Moreover, the virus’s flawed design and choice of Ukrainian documents have led to its confinement within the country, whose low infection rates also allowed it to remain undetected for some time. 


“The newly discovered infected documents are written in Ukrainian, which may have contributed to the fact that the virus is rarely seen outside Ukraine [...] The inability to spread by email and the initial documents in Ukrainian are additional likely reasons the virus stayed confined to Ukraine,” reads the blog post.

However, the firm said that based on evidence uncovered during the debugging process, the virus likely did not originate from Ukraine.

“Even the debugging database string used to name the virus ‘E:\Projects\OfflRouter2\OfflRouter2\obj\Release\ctrlpanel.pdb’ present in the ctrlpanel.exe does not point to a non-English speaker,” reads the blog post.

Cisco Talos added that the abundance of mistakes in its codes and oversight in design – such as the virus only targeting older, less common .doc file extension as opposed to the more popular .docx extension, meant that the inventor was an “inexperienced developer.”

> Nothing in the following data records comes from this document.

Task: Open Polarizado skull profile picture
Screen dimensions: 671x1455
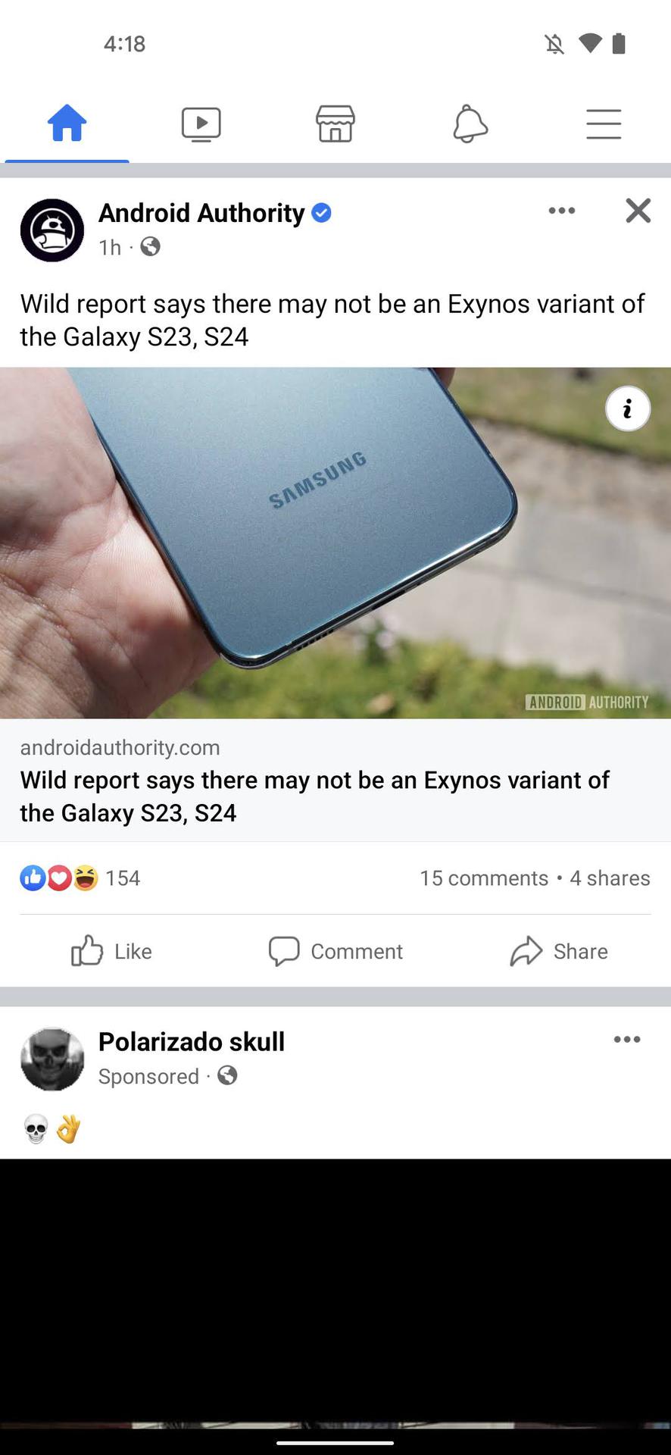Action: [x=52, y=1059]
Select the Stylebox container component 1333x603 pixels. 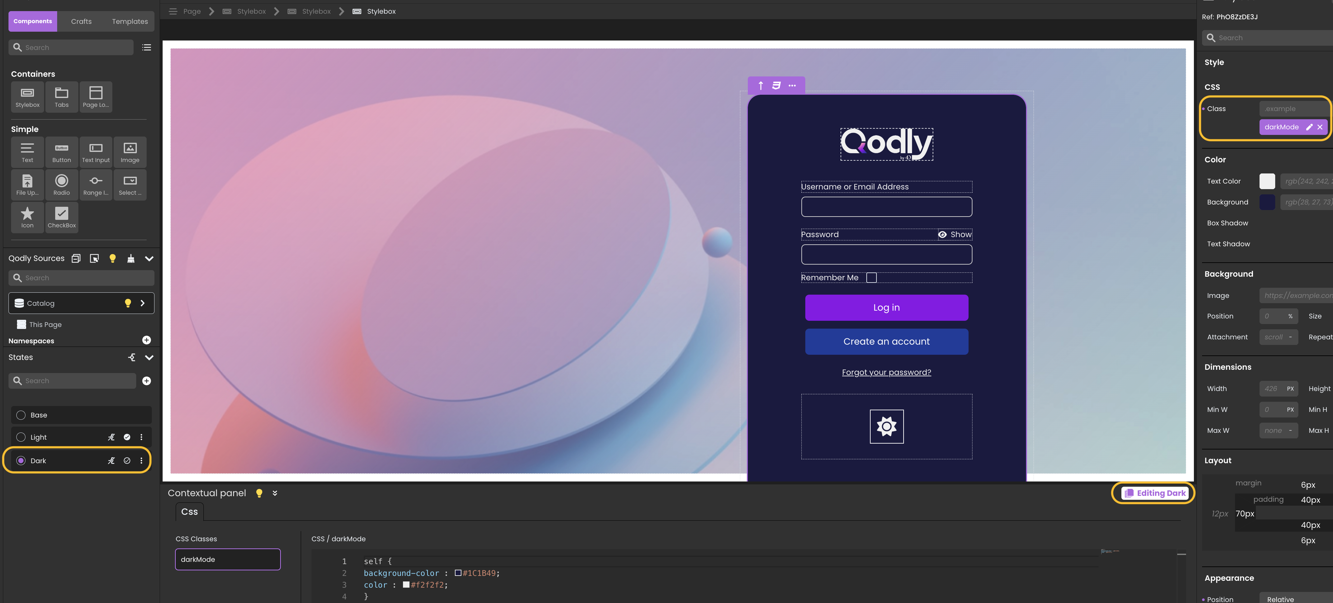click(27, 96)
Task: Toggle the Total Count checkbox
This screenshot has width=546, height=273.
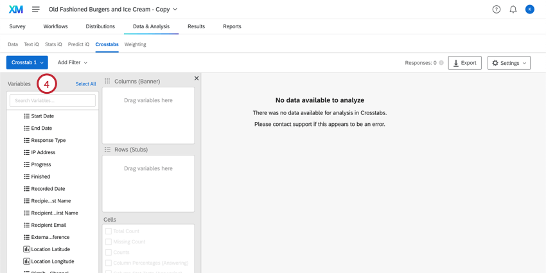Action: point(109,231)
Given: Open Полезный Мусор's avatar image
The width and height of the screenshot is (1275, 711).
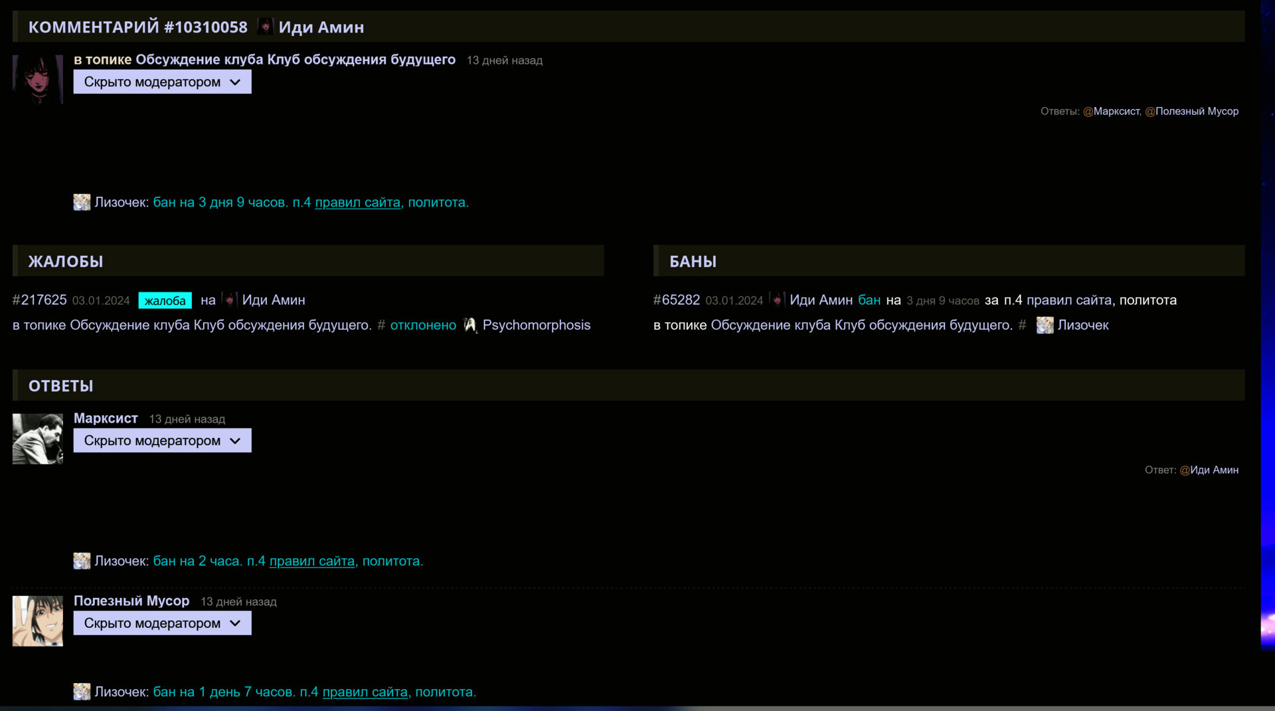Looking at the screenshot, I should pos(38,621).
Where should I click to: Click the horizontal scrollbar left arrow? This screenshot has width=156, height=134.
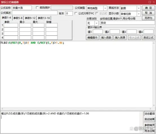click(x=2, y=109)
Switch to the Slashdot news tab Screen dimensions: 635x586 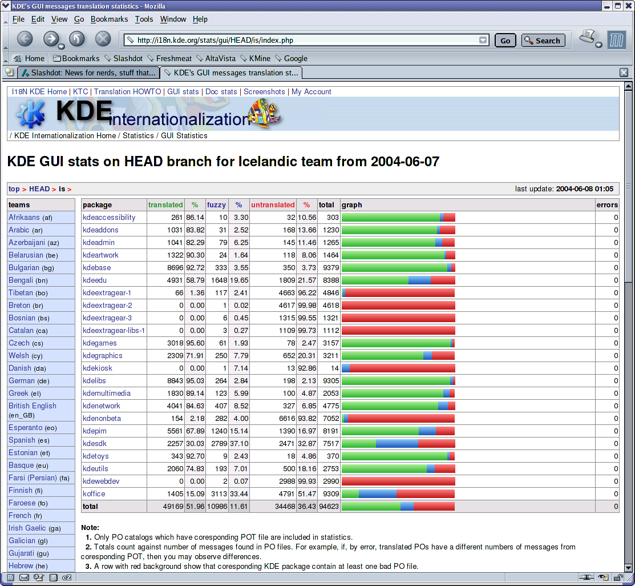click(88, 73)
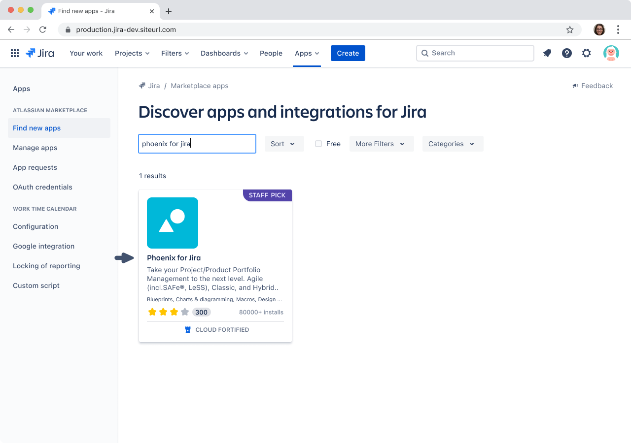Open the Categories dropdown
The image size is (631, 443).
pos(452,143)
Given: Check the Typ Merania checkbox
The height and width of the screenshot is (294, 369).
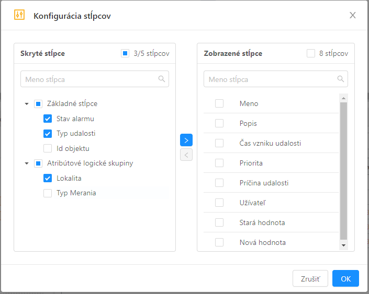Looking at the screenshot, I should [48, 193].
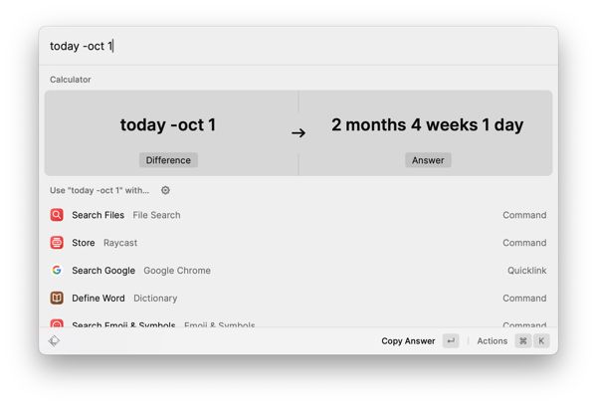The height and width of the screenshot is (406, 597).
Task: Select the Search Google quicklink row
Action: coord(299,270)
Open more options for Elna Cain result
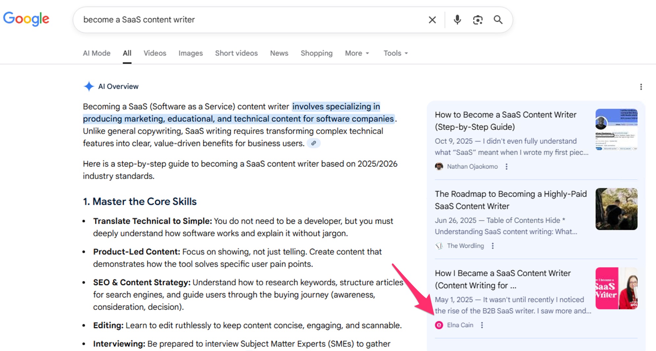The width and height of the screenshot is (656, 351). pyautogui.click(x=482, y=325)
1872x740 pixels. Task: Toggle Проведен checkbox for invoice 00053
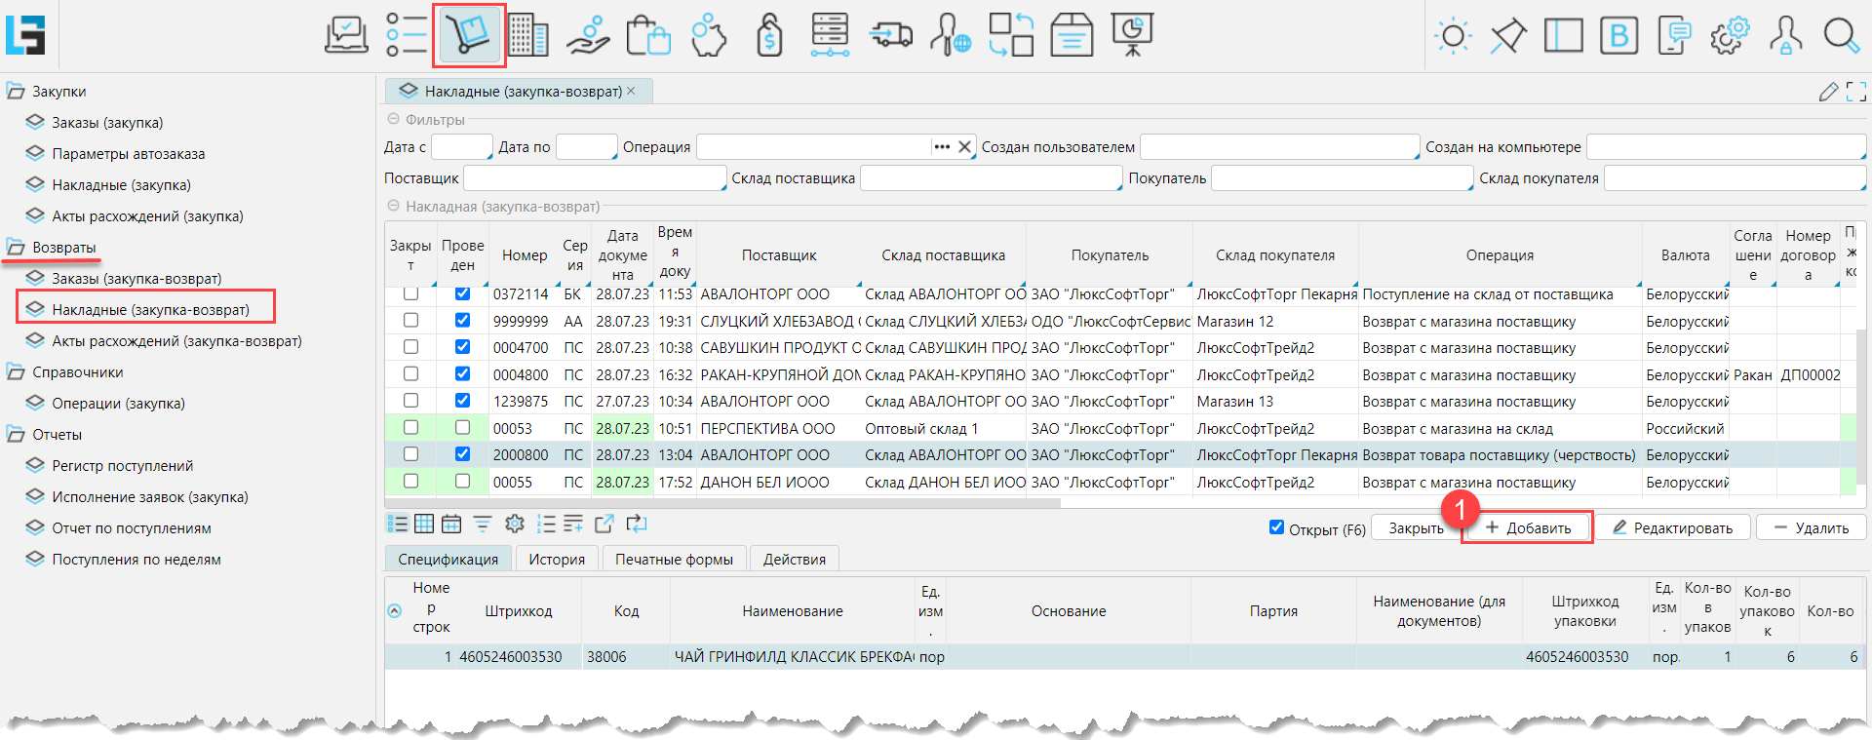point(462,427)
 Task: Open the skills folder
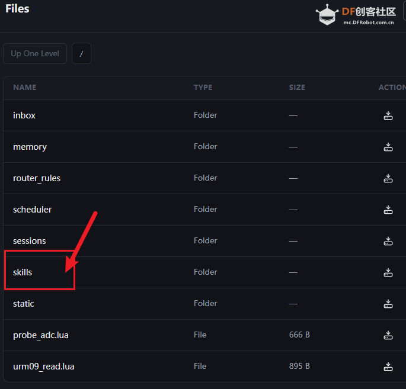coord(23,272)
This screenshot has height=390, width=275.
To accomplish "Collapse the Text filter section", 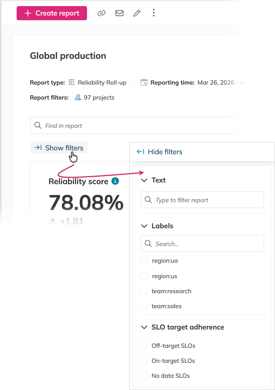I will pos(144,180).
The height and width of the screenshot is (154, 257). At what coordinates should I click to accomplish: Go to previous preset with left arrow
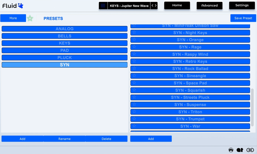152,6
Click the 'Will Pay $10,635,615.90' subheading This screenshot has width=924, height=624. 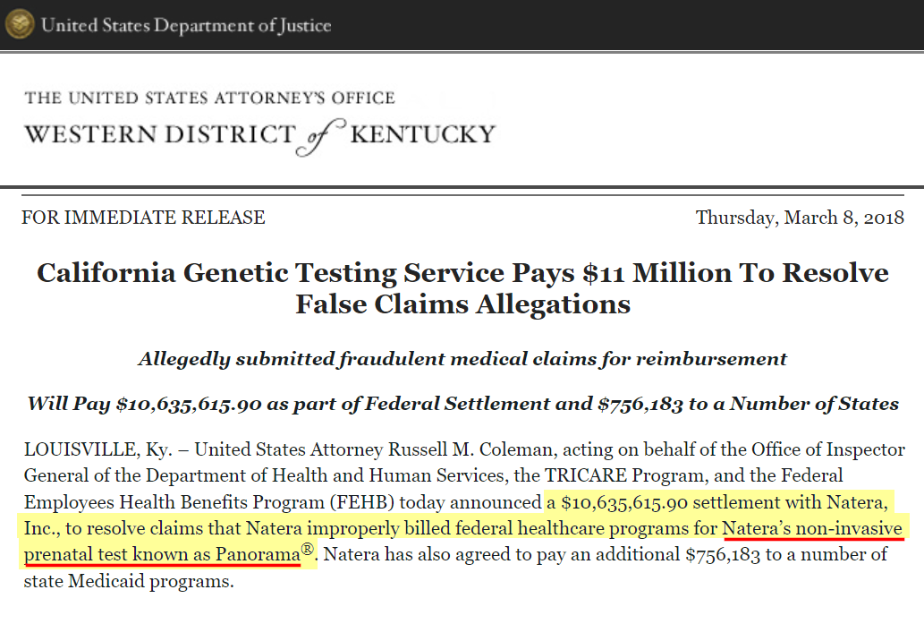462,404
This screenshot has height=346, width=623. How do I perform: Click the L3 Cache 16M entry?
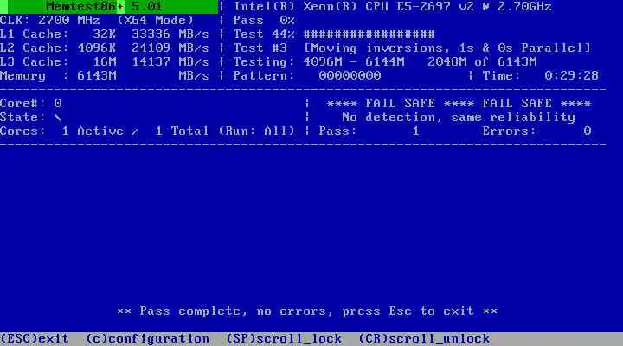[105, 62]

“We assess that OfflRouter is the work of an inventive but relatively inexperienced developer, based on the unusual choice of the infection mechanism, the apparent lack of testing and mistakes in the code.


“This is a possible mistake by the author, although there is a small probability that the malware was specifically created to target a few organizations in Ukraine that still use the .doc extension, even if the documents are internally structured as Office Open XML documents,” reads the blog post.